The hands-free "Active Drive Assist" will debut on select 2021 Ford models, including the upcoming Mach-E fully-electric SUV, as long as customers purchase the optional "Active 2.0 Prep Package" which adds cameras and radar to the vehicle.
Ford vehicles equipped with the Active 2.0 Prep Package allows customers the opportunity to add the Active Driver Assist feature via an OTA update, since all of the required hardware will be pre-installed in the vehicle.
Ford did not disclose what the semi-autonomous option will cost.
Ford said its engineers and test drivers have thoroughly tested the new safety features, accumulating more than 650,000 miles of tests to ensure that the radar and camera-based features work in as many real-world scenarios as possible.
Ford's Co-Pilot360 is an advanced suite of driver-assist and safety features available in 2019 and later models sold in North America. The technologies include automatic emergency braking (AEB) with pedestrian detection, blind spot information system, lane keeping system, a rear backup camera and auto high beam lighting.

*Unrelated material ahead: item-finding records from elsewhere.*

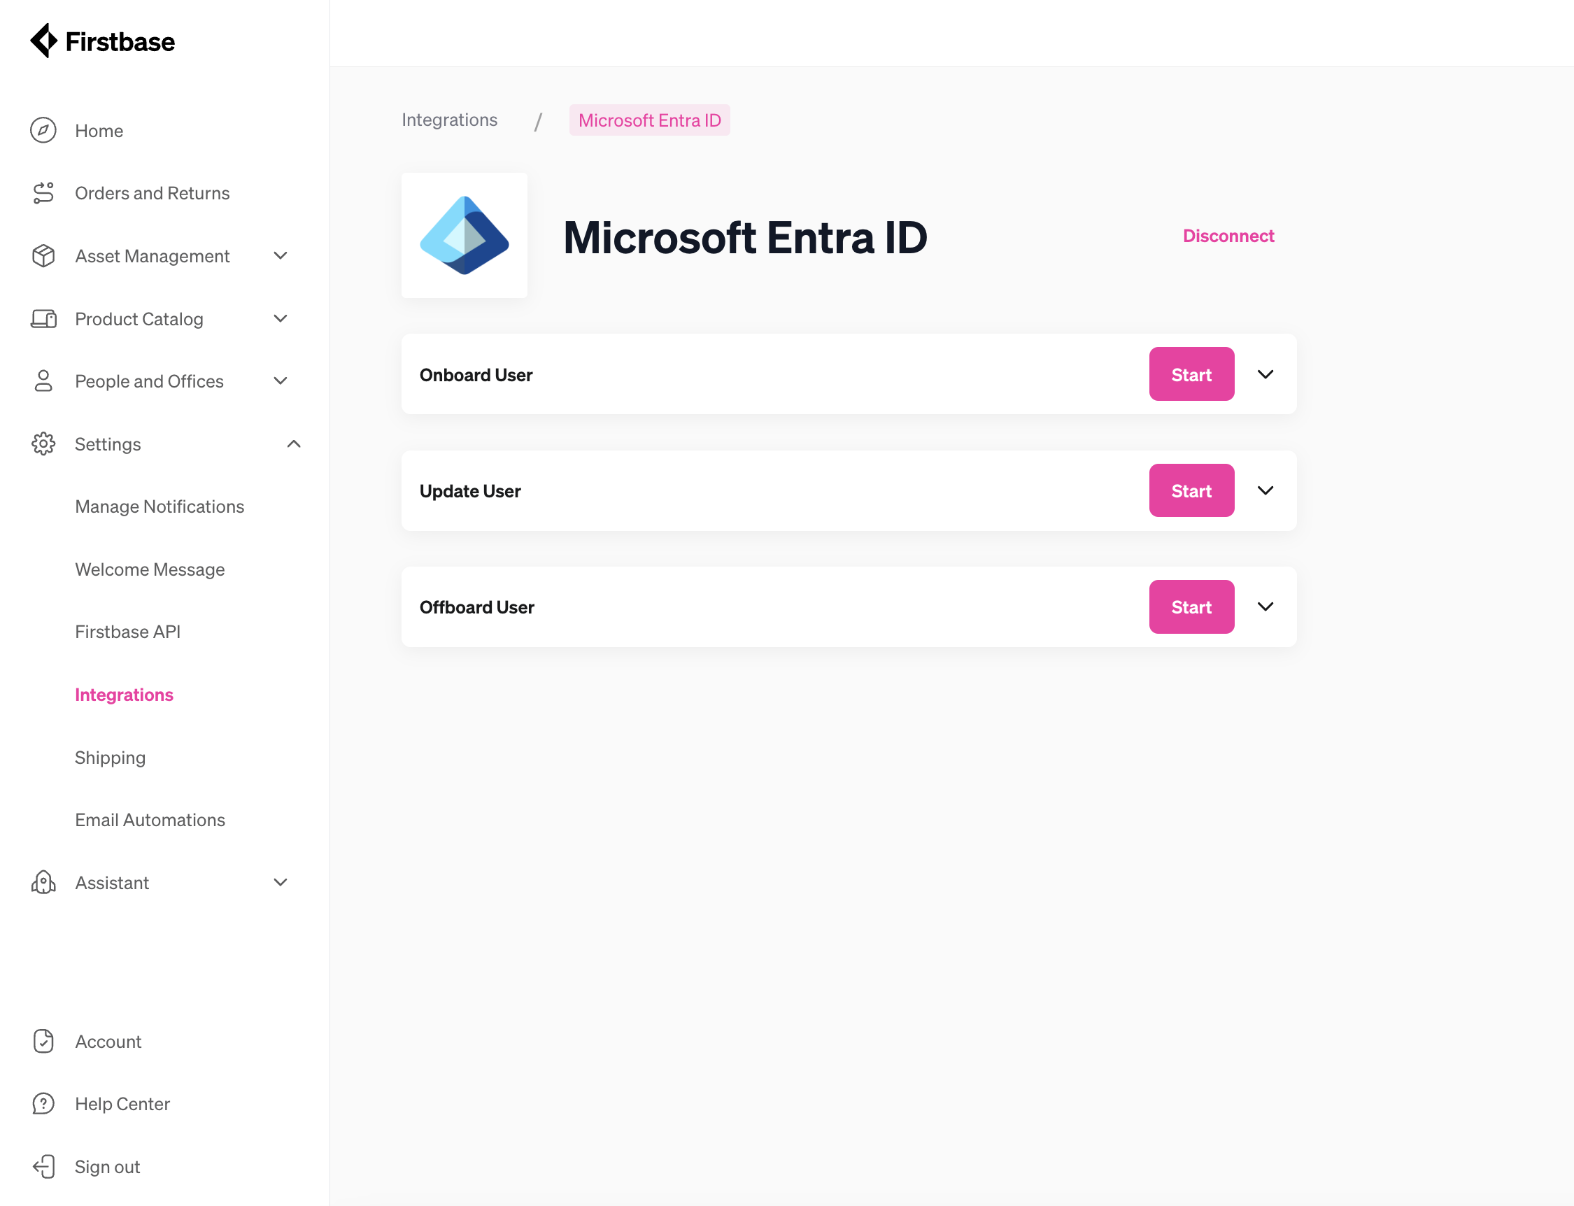Expand the Onboard User section
The width and height of the screenshot is (1574, 1206).
coord(1265,374)
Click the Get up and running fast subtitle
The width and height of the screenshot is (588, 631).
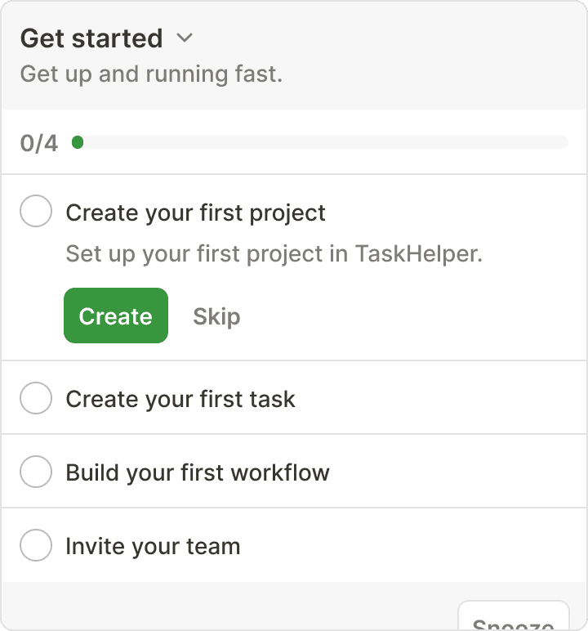[x=151, y=74]
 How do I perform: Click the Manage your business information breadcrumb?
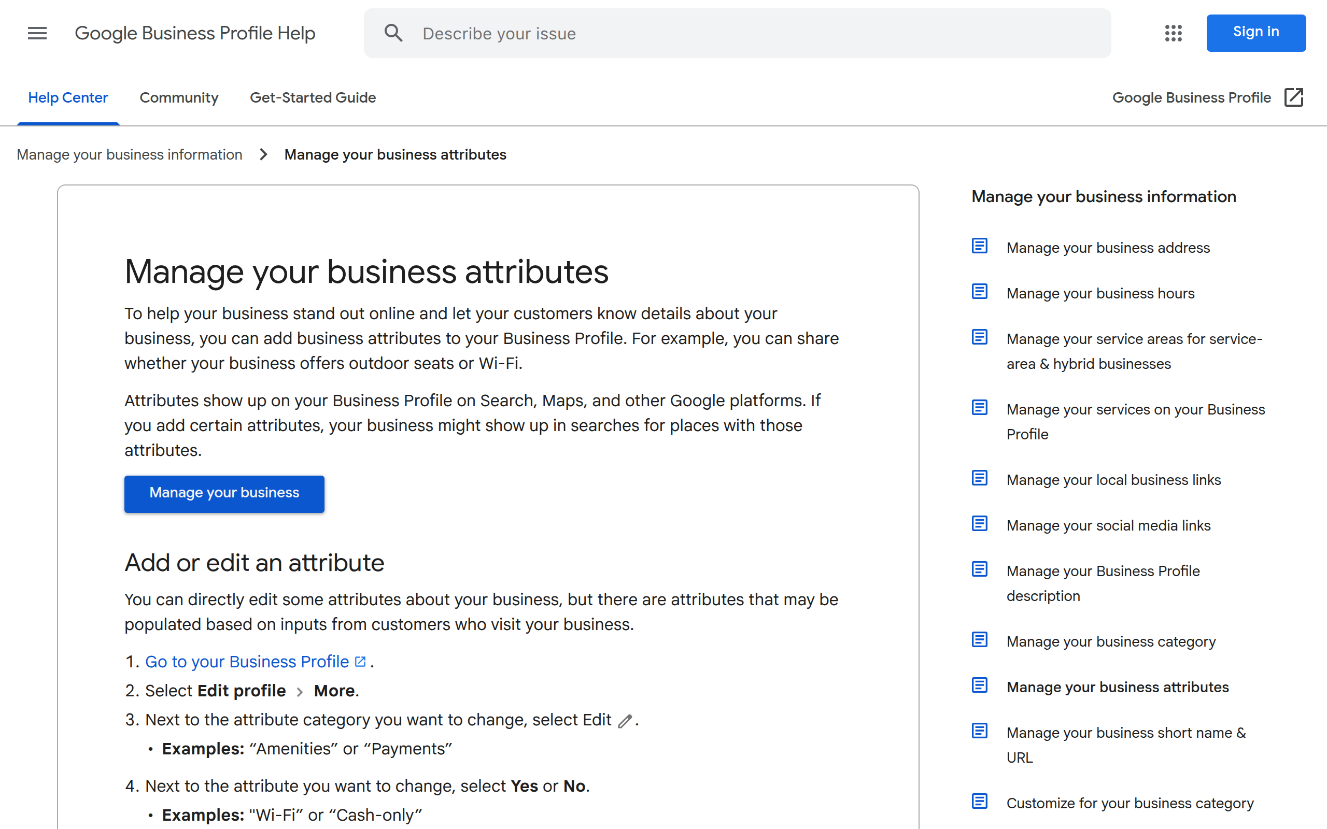[x=129, y=154]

Customers can also add more premium driver-assist technologies as add-ons, including adaptive cruise control, which matches the flow of stop and go traffic, lane keep assist, as well as evasive steering assist, which helps a driver make emergency steering maneuvers more safely.
Ford's Lane keep assist notifies drivers with steering wheel vibrations when the system detects the vehicle drifting outside of the lane towards the lane markers and provides gentle steering torque to guide the vehicle back toward the center portion of the lane.

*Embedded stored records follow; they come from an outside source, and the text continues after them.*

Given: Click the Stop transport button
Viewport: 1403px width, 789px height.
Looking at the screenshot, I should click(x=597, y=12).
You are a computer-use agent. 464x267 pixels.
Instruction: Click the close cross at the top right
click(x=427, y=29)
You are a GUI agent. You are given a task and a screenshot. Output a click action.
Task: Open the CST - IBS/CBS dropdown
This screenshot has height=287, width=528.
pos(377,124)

In 2019, Ford added reverse brake assist to its Co-Pilot360, to further assist drivers while in reverse, by automatically applying the brakes if an object is detected behind the vehicle.
Ford is investing $500 million the next five years to develop new driver-assist and safety technologies, with a focus on simplifying the technologies so they work as people expect. The goal is to make people more comfortable with autonomous vehicles.
"Many people question the idea of autonomous vehicles," said Jim Farley, Ford president, Global Markets.
"Those who use advanced driver-assist technologies today say they are more open to cars doing all of the driving in the future."